Monday, 28 September 2009

5 - 0 To Shaw For Men

This time out it is the turn of Shaw For Men to answer the questions that no-one particularly wants.
Here are Shaw For Men's hopes and thoughts on the current campaign:


5-0


1. How do you think you'll fare this time out? Better than last season's scrape and narrow avoidance of the Cuddihy Cup?
I will be reaching for the stars and will at the very least achieve a top 3 finish.

2. Who would you class as your deadliest rival(s) in the competition?
Everyone is the enemy, I have no friends in the world of prem predictor, I take a great pleasure in watching those around me slide down the table as I continue my inevitable march to the top.
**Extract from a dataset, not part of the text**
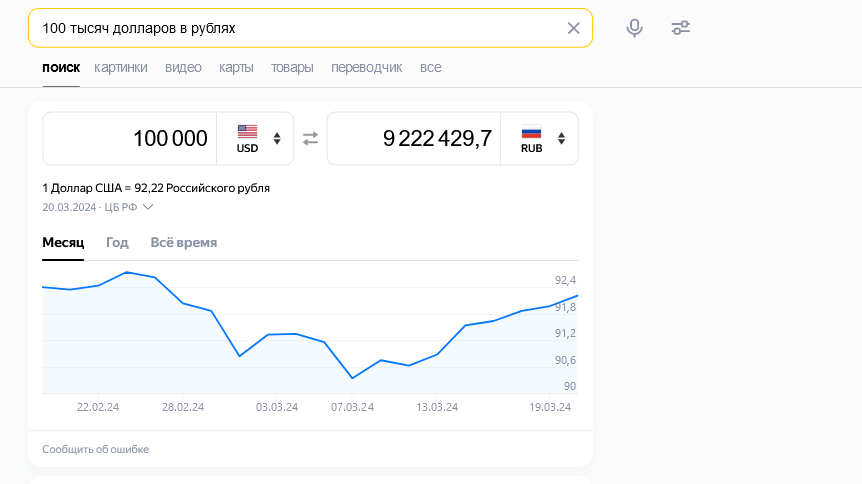Screen dimensions: 862x484
Task: Edit the 100 000 USD amount field
Action: pos(130,139)
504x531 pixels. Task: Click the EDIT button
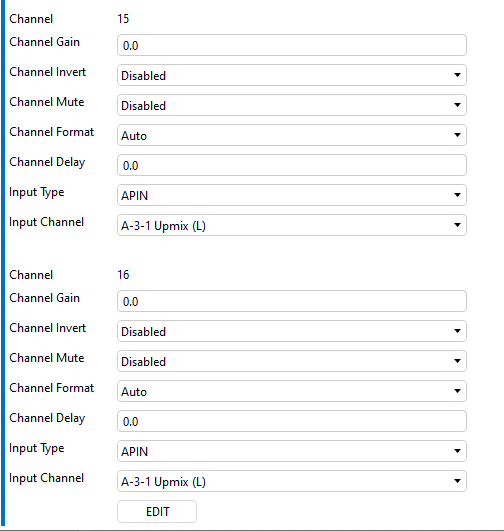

3. Who would you most like to see win the Cuddihy Cup this term?
It has to be cuddihy, it is his name on the trophy after all.

4. What/who would you choose as a mascot/symbol to represent you in this season's competition?
The mascot:











5. During the third act of Gail Porter's latest and possibly greatest opera, "Jeremy Kyle's Weekend in Hemel Hempstead on a Tuesday" featuring Russell Watson, Bruce Hornsby and Angus Deayton, two of the deadliest ex-footballing Adrians - messrs Littlejohn and Heath - interrupt the performance by releasing a plague of deadly six-yard box finishing onto the front 4 rows of the crowd.
A mixture of panic and wonder grips the Royal Albert Hall.
Disturbed by this unprovoked display of goalscoring prowess, you unleash 2 former stalward defenders - both called Steve - onto Littlejohn and Heath to prevent any further threat.
Which 2 former defending Steve's do you choose to curb the Littlejohn/Heath axis and what tactics would you give them?
I would choose Mr Bruce and Bould. Tactics would be a all out knee high assault followed by a swift headbutt.